**What the task asks:** Check every line below for the word "emozionali" and copy the ones that have it.

**Records to use:**
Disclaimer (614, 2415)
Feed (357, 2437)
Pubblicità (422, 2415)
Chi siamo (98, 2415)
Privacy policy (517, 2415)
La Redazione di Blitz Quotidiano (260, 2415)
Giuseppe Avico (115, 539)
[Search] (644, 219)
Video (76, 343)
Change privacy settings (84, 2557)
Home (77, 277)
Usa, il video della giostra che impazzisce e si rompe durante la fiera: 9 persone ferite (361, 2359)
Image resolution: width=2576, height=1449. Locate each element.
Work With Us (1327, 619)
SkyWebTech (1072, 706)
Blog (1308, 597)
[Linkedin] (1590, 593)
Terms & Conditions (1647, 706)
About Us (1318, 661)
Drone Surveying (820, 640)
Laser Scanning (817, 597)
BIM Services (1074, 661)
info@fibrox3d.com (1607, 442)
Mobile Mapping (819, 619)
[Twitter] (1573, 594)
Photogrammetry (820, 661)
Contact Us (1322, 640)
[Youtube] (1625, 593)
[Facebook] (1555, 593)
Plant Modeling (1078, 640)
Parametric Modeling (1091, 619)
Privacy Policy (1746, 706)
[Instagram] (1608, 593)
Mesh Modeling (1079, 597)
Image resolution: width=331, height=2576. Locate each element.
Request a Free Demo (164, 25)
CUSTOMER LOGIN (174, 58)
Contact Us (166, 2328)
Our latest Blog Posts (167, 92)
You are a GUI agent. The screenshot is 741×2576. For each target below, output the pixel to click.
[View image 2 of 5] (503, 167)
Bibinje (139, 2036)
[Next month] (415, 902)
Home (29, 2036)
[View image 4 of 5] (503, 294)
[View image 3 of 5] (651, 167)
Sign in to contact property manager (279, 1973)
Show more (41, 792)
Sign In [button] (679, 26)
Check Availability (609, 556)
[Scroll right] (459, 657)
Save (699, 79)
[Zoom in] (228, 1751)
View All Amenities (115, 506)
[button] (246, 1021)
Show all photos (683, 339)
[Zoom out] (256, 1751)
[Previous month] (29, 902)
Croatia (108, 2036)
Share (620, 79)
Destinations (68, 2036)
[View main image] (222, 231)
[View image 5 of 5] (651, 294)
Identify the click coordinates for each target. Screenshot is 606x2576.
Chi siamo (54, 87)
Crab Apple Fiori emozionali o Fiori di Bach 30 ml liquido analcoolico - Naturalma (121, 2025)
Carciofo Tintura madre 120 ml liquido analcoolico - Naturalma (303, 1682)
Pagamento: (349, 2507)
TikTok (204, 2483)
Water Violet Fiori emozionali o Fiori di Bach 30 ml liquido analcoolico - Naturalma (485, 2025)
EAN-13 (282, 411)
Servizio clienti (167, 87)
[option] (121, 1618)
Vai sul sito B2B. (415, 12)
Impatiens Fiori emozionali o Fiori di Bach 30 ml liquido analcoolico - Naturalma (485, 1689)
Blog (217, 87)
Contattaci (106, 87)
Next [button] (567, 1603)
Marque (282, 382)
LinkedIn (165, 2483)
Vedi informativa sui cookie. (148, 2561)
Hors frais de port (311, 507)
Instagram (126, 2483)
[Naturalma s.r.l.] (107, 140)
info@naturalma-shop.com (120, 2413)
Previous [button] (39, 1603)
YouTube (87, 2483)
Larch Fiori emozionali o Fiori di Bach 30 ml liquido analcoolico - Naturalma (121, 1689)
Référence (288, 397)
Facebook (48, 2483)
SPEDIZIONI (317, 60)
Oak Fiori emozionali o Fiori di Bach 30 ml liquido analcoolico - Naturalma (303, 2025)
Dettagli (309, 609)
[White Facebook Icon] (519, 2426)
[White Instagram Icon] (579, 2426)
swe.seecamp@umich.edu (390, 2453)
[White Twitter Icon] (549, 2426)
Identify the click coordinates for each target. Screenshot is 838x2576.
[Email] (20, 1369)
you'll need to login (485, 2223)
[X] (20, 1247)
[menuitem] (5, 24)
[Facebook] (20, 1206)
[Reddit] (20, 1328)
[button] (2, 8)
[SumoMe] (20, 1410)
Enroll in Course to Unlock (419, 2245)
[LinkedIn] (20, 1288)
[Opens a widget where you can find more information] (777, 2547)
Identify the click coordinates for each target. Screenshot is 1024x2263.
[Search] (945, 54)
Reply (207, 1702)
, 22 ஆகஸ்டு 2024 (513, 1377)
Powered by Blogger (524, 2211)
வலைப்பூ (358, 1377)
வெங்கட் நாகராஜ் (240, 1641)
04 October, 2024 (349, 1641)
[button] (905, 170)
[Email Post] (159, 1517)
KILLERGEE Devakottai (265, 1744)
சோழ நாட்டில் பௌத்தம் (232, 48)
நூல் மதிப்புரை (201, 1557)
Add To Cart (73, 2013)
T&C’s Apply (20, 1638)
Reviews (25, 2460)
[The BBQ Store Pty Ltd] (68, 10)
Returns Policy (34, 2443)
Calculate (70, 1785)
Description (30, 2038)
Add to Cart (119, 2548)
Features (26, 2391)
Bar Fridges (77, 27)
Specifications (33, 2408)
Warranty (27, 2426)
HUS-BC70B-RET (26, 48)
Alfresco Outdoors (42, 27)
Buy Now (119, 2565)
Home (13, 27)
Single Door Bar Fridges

**Problem solution:**
Crab Apple Fiori emozionali o Fiori di Bach 30 ml liquido analcoolico - Naturalma (121, 2025)
Water Violet Fiori emozionali o Fiori di Bach 30 ml liquido analcoolico - Naturalma (485, 2025)
Impatiens Fiori emozionali o Fiori di Bach 30 ml liquido analcoolico - Naturalma (485, 1689)
Larch Fiori emozionali o Fiori di Bach 30 ml liquido analcoolico - Naturalma (121, 1689)
Oak Fiori emozionali o Fiori di Bach 30 ml liquido analcoolico - Naturalma (303, 2025)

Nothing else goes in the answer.